2D x dimension length

[doormouse]

Perhaps I'm going about this wrong for PERL. I'm working on something
that rolls over database results. I need to spend a long time on the
result set, so I wanted to pull the query data out, close the db
connection and parse/reconnect as necessary.

While the result set is coming out I'm storing the data in to a 2d
array. At the end of the store phase I am able to pull array length
from the Y dimension but not the X.

Here's a simulation that explains my situation
---begin code---
#this is actually a query in the real code, each return plugging in to
an individual iteration.
#the number of column and rows are both variable in scope.
$thisArray[0][0] = "test";
$thisArray[0][1] = "test";
$thisArray[0][2] = "test";
$thisArray[1][0] = "test";
$thisArray[1][1] = "test";
$thisArray[1][2] = "test";
$thisArray[2][0] = "test";
$thisArray[2][1] = "test";
$thisArray[2][2] = "test";


#Preserve the scalar
$oneSize = @thisArray;
print $oneSize;
print "\n";

#point to a single dimesion, and try to do the same
@twoArr = @thisArray[0];
$twoSize = @twoArr;
print $twoSize;
print "\n";

---end code---

$oneSize comes out correctly as 3, $twoSize always comes out as 1.

I also attempted:

---begin code---

$twosize = @thisArray[0];
print $twosize;
print "\n";

---end code---
but this just brings out ARRAY(#x#######)
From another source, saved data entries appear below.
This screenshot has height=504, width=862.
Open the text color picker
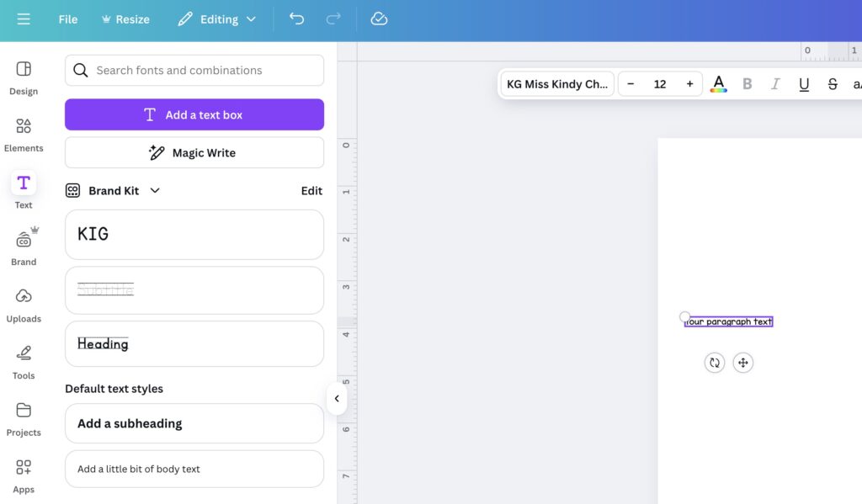click(718, 84)
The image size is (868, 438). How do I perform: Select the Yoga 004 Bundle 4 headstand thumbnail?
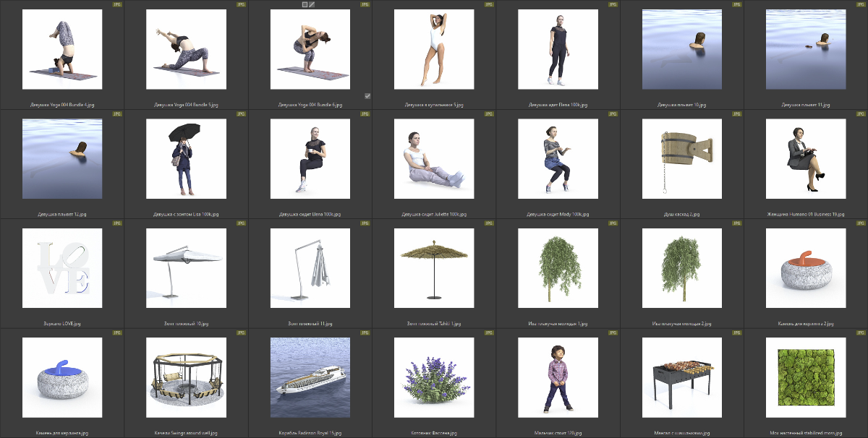[62, 49]
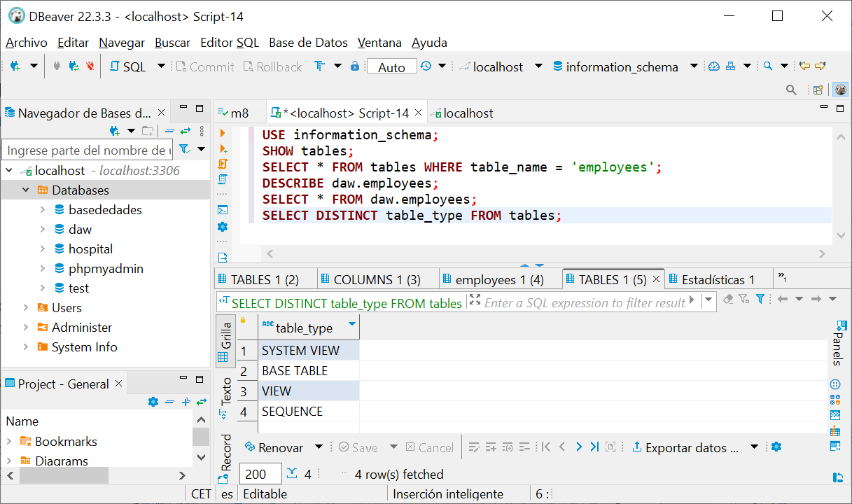This screenshot has width=852, height=504.
Task: Click the execute SQL statement arrow icon
Action: point(223,133)
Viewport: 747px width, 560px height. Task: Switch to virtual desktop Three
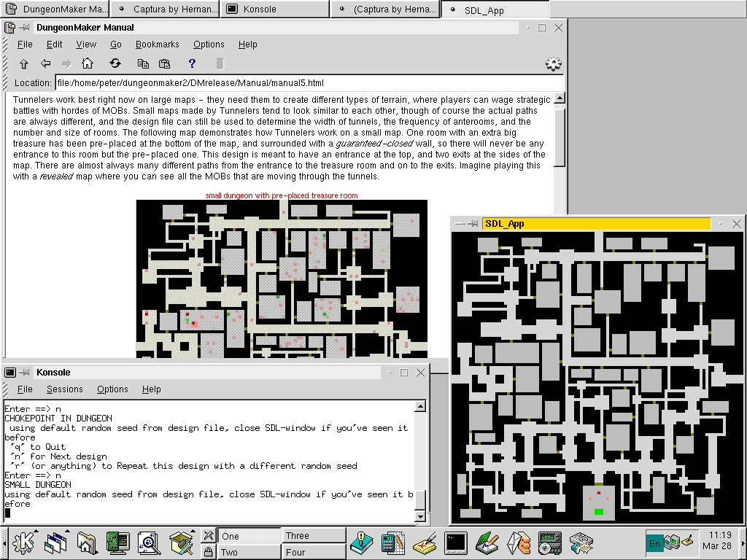coord(313,535)
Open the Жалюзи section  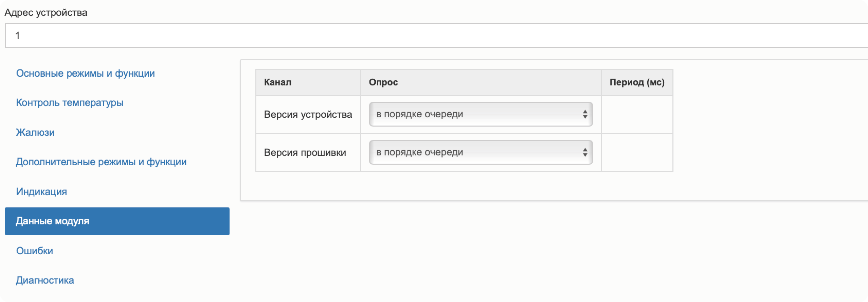[x=35, y=132]
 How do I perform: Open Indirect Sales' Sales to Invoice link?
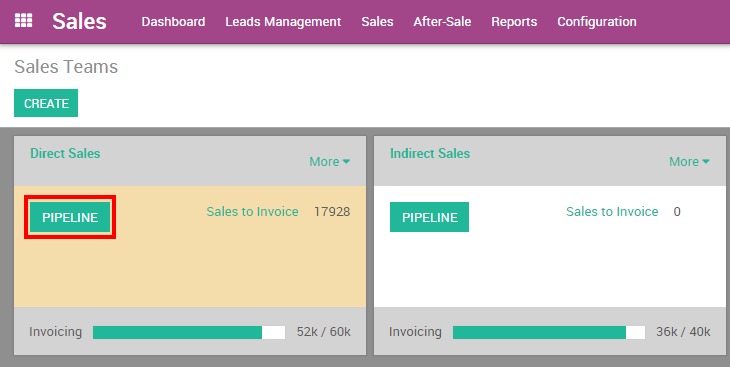click(612, 211)
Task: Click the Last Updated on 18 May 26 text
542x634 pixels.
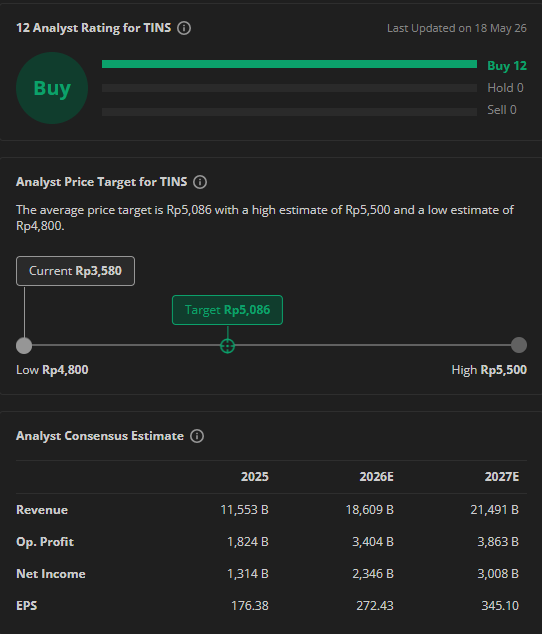Action: click(457, 28)
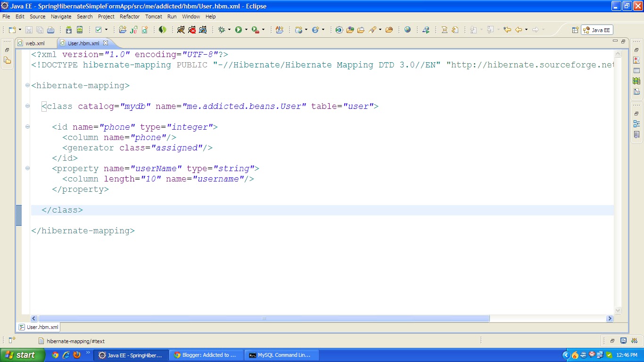Screen dimensions: 644x362
Task: Stop Tomcat using the red-X Tomcat icon
Action: coord(193,29)
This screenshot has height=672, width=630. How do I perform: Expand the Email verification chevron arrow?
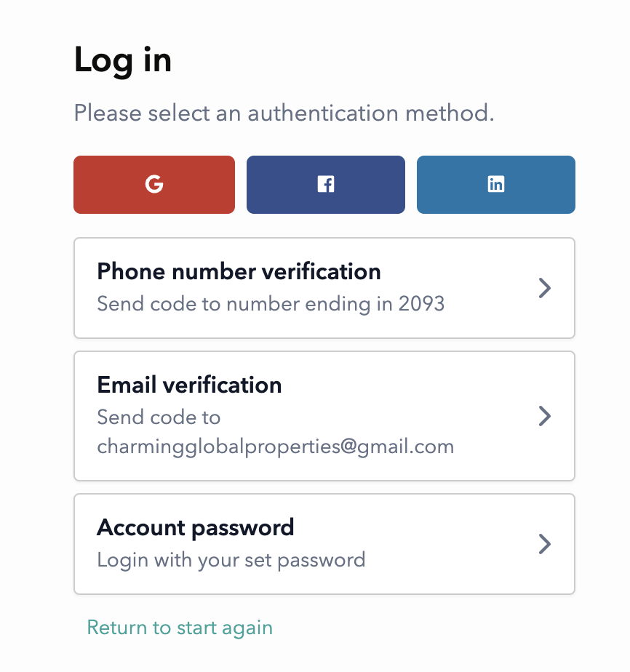tap(545, 416)
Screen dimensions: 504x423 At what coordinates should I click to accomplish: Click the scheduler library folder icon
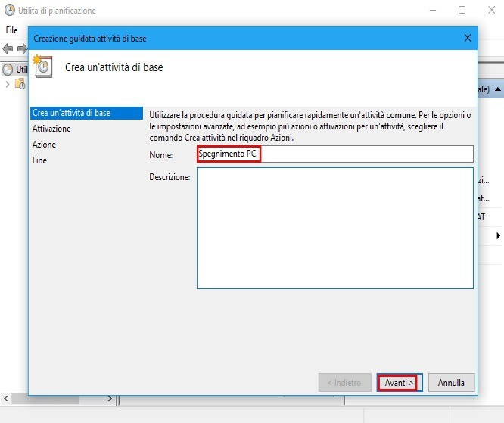coord(20,84)
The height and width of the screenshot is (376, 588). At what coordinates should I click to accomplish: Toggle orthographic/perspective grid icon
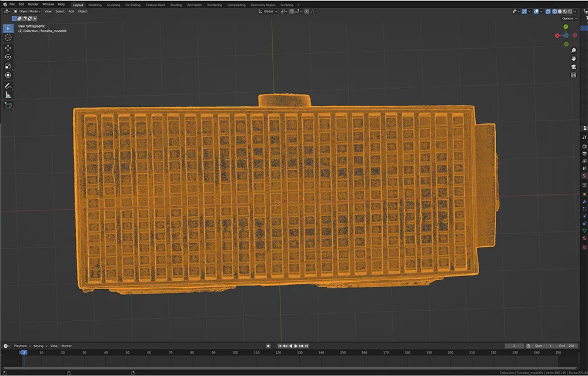[x=573, y=75]
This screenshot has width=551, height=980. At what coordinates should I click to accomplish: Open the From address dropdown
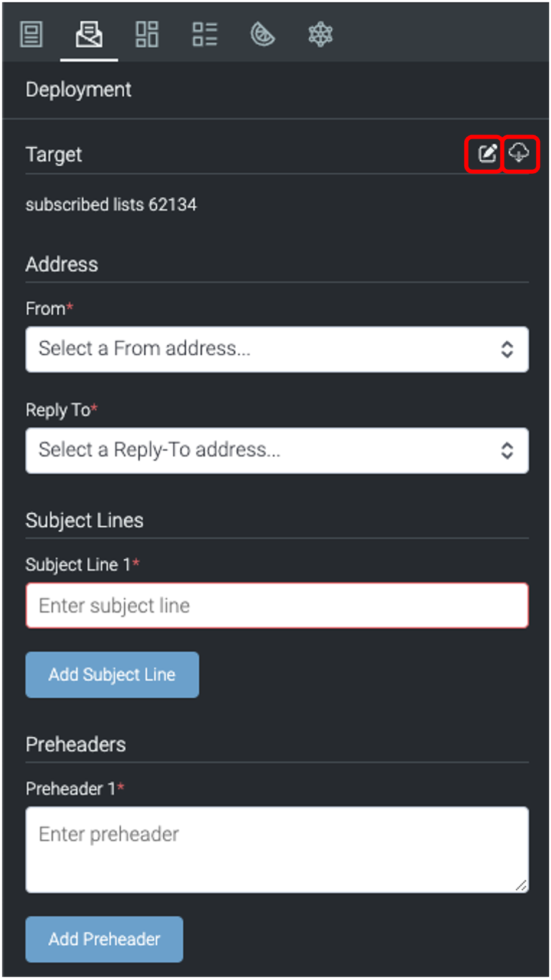(277, 349)
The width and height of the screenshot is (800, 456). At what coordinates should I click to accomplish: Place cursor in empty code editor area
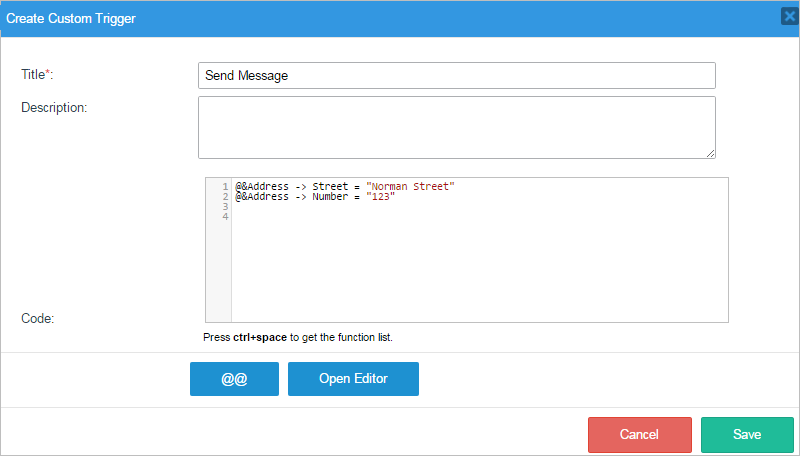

I'm more of a lazy PHP wheenie, so my methods might be well off the
mark of what I should be doing. I just haven't been able to find
anyone with this exact problem after quite some googling (perhaps an
indication that I'm not heading in the right direction)

any assistance you could afford me would be greatly appreciated,
Thanks in advance,
--Mike

 

[Bart Van der Donck]

[...]
While the result set is coming out I'm storing the data in to a 2d
array. At the end of the store phase I am able to pull array length
from the Y dimension but not the X.

Here's a simulation that explains my situation
---begin code---
#this is actually a query in the real code, each return plugging in to
an individual iteration.
#the number of column and rows are both variable in scope.
$thisArray[0][0] = "test";
$thisArray[0][1] = "test";
$thisArray[0][2] = "test";
$thisArray[1][0] = "test";
$thisArray[1][1] = "test";
$thisArray[1][2] = "test";
$thisArray[2][0] = "test";
$thisArray[2][1] = "test";
$thisArray[2][2] = "test";

#Preserve the scalar
$oneSize = @thisArray;
print $oneSize;
print "\n";

#point to a single dimesion, and try to do the same
@twoArr = @thisArray[0];
$twoSize = @twoArr;
print $twoSize;
print "\n";

---end code---

$oneSize comes out correctly as 3, $twoSize always comes out as 1.
[...]

my $X_max = my $Y_max = -1;
for my $i ( 0 .. $#thisArray ) {
for my $j ( 0 .. $#{ $thisArray[$i] } ) {
if (defined $thisArray[$i][$j]) {
$X_max = $i if ($i > $X_max);
$Y_max = $j if ($j > $Y_max);
}
}
}
print "$X_max\n$Y_max\n";

 

[Bart Van der Donck]

Perhaps I'm going about this wrong for PERL. I'm working on something
that rolls over database results. I need to spend a long time on the
result set, so I wanted to pull the query data out, close the db
connection and parse/reconnect as necessary.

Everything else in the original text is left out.